Fast, attractive, and boasting a beautiful display, Huawei’s new MateBook X Pro is a good laptop. Yet it has a problem, one that you won’t notice until you need to make a video call – and then, there’s no way you’ll miss the issue.

The webcam is in the keyboard. Yes, in the keyboard. Have a look for yourself.

Huawei MateBook X Pro review
Bill Roberson/Digital Trends

Bizarre as this may seem, it’s not without precedent or reason. Dell’s XPS 13 was first to take an, ahem, alternative approach to webcam placement in its otherwise excellent 2015 redesign, placing the camera below and to the side of the display instead of at the top, as usual. It was needed because Dell wanted to minimize the display bezels, so there simply wasn’t room for a webcam in the usual place.

Huawei dials that up to 11, reducing bezel size on all parts of the display, including the bottom. The result is a gorgeous 13.9-inch, edge-to-edge panel that commands your attention from the moment you open the laptop. The small bezels also make the laptop smaller overall. Though its display is nearly 14 inches diagonally, the Huawei MateBook Pro X is as small, or smaller, than many competitors with 13-inch displays.

That leaves no room for the camera, however, which leads to its hilarious, secretive position. It’s a fun trick that’s sure to earn a laugh from anyone you show it to, but if you need to use it, well… it’s a problem. The camera is so low that your knuckles take up a large percentage of the screen when you type.

It’s tempting to call Huawei’s decision stupid, but that would be short-sighted. The benefits of a thin-bezel display are obvious. Laptops and 2-in-1s will embrace it; in a few years, it’ll probably be the industry standard. Does that mean you’re doomed to web calls displaying your poorly maintained nostril hair?

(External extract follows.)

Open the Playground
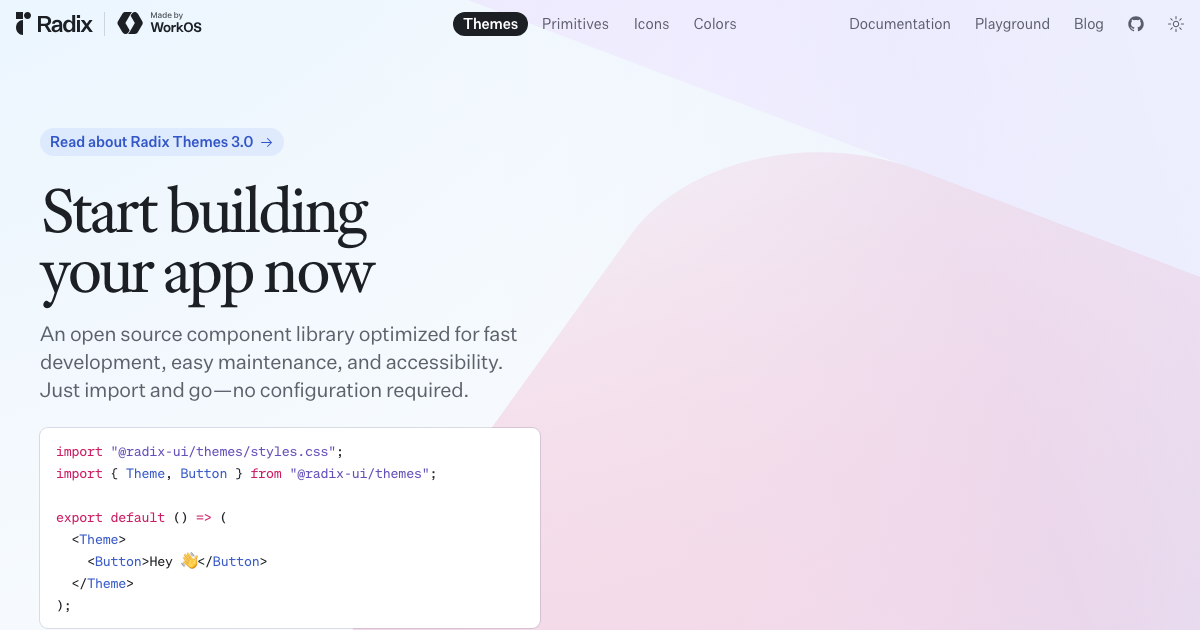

Perhaps not. What if your webcam could be inside your display?

It’s an idea that’s simple in concept, yet difficult in implementation. The display is transparent, obviously, so it’s not a bad place to put a camera. In fact, it’s great place – your eyes will be centered on the camera, so your attention will appear to be on the person you’re conversing with, instead of somewhere off-screen. The problem is equally obvious. There’s a display there already, so putting a camera sensor in the screen isn’t easy.

Researchers have been working on that problem for a very long time. Microsoft published a video showing a proof of concept in 2009, and Apple patented a similar idea that same year. More recent rumors point to Samsung joining the competition.

I’ve had chance to see more recent versions of prototypes from various companies, and they seem close to ready for use. They’re smaller than before, and image quality is no longer a downgrade from a conventional webcam. Shrinking display bezels means this innovation isn’t a novelty, but required to build the designs major companies want to debut – not only in the PC space but also in mobile, where the Apple iPhone X’s infamous notch has made the problem with webcams obvious to millions of owners.

A webcam mounted behind a laptop or 2-in-1 display will happen. The only question now is who will make it a reality first. That’s impossible to say with certainty, but I’m sure we’ll know the winner of that race within the next few years.